*** EXTRACT PROVIDED Section Begins ***
An unexpected phone call in the early hours changes everything, when the body of a young woman is discovered on the street not far from his home. With no trace of foul play, the initial speculation is suicide, a jump from an overhanging balcony but as Ari Thór digs deeper into the young woman’s past, he makes some shocking discoveries.
Meanwhile, Ari gets a call from an old friend at a nursing home. An elderly resident had repeatedly written the words ‘She was murdered’ all over the walls of his bedroom. Are these two cases connected? What is the truth behind the tragic death of this very studious and quiet young woman, nineteen years old with a very bright future ahead of her?
*** EXTRACT PROVIDED Section Ends ***
In the plot summary above, what words had the elderly nursing home resident repeatedly written on the walls of his bedroom?
*** DATA Section Begins ***
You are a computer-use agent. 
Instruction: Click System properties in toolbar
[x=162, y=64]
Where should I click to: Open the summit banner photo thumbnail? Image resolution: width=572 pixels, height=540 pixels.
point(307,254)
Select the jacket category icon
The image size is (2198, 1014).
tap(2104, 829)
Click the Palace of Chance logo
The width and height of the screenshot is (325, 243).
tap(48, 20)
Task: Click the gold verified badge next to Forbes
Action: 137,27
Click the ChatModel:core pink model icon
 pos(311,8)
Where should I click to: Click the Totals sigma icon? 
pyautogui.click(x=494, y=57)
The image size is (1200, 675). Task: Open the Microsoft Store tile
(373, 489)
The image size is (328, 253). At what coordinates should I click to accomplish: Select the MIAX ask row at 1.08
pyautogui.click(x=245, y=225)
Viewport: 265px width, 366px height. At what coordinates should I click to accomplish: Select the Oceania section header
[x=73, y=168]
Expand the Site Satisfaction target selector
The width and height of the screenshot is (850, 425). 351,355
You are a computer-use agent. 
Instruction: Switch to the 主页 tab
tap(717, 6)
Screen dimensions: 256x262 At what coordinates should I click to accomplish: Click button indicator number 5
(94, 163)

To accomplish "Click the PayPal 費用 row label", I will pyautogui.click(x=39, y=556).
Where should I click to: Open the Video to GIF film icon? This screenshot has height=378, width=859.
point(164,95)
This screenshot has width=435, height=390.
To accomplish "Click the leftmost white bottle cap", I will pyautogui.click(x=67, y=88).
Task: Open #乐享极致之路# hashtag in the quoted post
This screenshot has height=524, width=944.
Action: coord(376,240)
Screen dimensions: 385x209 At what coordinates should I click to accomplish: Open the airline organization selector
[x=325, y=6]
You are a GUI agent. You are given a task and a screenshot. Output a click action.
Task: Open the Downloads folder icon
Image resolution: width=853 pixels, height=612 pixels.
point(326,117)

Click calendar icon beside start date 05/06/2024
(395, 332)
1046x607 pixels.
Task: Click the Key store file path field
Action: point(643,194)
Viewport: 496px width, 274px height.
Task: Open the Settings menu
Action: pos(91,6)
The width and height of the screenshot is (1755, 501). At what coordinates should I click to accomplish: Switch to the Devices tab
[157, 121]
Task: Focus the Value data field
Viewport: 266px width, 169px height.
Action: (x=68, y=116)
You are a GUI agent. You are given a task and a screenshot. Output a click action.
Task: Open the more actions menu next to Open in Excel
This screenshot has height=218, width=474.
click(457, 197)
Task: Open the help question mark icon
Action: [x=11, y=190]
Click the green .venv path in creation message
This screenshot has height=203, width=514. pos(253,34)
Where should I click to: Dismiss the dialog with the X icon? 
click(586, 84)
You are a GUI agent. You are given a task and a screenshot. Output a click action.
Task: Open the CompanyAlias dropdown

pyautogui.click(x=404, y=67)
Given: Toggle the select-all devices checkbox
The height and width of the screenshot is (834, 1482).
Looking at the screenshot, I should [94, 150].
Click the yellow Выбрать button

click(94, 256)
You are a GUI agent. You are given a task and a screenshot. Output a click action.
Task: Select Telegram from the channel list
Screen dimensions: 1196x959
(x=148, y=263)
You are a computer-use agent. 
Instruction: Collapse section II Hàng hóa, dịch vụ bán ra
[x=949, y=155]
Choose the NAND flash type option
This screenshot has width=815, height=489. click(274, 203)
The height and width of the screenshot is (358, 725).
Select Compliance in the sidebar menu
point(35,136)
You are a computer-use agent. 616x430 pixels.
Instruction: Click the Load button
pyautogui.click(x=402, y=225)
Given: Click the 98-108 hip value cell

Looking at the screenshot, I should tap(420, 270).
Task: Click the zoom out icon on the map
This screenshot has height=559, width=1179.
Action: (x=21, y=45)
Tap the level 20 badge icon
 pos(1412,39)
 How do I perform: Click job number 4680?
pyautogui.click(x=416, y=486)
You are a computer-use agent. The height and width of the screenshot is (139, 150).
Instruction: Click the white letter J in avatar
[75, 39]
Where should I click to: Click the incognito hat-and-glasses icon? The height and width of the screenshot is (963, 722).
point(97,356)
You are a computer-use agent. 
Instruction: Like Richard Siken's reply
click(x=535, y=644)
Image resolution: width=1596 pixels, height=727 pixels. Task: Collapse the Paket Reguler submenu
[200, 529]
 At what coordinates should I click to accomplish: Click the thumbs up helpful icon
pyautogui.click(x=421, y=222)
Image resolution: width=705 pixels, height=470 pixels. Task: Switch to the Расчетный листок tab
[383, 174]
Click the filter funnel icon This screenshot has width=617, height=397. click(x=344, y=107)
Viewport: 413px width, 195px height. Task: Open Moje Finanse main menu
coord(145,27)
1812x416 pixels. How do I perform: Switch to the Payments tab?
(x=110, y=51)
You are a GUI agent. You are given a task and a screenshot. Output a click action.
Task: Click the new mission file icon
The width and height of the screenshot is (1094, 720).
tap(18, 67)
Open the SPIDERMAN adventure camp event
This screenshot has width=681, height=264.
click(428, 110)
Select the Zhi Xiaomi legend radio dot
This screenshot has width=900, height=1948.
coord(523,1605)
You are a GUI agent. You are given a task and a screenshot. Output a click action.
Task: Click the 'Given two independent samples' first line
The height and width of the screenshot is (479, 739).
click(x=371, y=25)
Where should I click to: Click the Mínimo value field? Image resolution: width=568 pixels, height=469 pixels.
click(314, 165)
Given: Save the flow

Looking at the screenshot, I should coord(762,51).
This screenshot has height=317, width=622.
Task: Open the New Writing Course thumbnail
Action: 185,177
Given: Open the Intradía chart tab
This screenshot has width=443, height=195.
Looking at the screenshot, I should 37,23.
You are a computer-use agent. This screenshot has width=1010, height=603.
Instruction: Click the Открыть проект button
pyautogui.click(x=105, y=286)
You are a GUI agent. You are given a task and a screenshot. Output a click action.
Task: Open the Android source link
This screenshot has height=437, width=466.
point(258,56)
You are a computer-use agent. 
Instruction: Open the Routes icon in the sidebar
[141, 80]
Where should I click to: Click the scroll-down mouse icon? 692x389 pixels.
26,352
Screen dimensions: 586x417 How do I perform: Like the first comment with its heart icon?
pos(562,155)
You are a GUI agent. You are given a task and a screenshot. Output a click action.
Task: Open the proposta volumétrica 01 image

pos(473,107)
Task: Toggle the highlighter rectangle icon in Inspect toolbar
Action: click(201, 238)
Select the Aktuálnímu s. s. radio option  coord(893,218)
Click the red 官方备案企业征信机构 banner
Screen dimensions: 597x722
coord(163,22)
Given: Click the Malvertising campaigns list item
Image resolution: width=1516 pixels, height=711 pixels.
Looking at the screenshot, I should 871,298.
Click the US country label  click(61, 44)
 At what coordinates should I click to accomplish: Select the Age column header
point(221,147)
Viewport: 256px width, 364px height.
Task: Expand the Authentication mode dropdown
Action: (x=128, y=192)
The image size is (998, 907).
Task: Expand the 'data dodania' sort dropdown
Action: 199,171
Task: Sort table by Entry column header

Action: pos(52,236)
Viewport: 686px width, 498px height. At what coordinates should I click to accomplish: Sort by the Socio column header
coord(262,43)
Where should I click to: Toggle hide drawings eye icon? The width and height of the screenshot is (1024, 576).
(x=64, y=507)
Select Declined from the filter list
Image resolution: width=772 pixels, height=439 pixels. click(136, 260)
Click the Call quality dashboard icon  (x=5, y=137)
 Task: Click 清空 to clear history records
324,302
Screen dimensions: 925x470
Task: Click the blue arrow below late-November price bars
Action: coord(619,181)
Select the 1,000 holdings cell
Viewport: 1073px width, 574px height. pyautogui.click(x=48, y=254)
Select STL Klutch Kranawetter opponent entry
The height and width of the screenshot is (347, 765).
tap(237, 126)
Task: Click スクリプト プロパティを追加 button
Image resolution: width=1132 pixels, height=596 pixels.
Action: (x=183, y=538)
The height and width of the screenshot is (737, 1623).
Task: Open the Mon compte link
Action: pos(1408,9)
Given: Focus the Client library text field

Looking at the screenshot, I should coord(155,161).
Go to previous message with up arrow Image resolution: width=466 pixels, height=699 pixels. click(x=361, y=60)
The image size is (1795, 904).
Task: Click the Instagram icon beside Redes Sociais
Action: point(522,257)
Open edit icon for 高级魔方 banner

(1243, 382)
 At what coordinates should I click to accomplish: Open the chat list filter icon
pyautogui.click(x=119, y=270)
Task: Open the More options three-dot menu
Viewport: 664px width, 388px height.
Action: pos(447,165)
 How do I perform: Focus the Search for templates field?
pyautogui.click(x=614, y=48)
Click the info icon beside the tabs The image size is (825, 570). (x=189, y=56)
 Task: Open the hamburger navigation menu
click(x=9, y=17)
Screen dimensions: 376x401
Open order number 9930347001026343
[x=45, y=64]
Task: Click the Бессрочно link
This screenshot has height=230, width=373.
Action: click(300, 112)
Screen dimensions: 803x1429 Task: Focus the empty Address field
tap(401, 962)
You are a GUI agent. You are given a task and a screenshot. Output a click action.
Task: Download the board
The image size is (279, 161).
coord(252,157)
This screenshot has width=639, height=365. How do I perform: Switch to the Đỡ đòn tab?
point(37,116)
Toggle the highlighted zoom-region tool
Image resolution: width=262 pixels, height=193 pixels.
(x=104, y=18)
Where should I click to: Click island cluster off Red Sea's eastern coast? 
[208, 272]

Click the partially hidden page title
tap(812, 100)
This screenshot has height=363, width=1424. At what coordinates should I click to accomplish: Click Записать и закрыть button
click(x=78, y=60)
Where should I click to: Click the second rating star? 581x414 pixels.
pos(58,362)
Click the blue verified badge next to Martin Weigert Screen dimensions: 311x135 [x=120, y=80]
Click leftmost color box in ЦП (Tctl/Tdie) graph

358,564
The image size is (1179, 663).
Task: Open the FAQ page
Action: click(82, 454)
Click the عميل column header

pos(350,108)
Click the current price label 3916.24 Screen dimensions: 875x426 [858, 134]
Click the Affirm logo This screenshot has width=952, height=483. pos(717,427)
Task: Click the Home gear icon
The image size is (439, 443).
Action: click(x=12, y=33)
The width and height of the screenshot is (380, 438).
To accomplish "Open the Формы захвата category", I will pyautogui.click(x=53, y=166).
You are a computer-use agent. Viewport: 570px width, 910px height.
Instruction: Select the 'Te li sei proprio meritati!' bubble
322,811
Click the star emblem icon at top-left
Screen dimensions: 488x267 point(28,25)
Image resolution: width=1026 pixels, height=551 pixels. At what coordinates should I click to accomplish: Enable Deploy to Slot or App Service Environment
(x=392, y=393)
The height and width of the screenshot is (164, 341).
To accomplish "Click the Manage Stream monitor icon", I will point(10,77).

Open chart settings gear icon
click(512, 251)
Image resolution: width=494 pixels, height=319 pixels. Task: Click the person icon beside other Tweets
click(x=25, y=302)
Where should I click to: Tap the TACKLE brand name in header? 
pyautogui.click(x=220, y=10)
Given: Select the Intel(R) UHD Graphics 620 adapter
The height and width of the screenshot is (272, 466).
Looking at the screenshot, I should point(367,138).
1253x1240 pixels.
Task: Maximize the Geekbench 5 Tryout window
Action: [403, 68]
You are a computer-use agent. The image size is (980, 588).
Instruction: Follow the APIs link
*** DATA Section Ends ***
* RESULT BELOW:
‘She was murdered’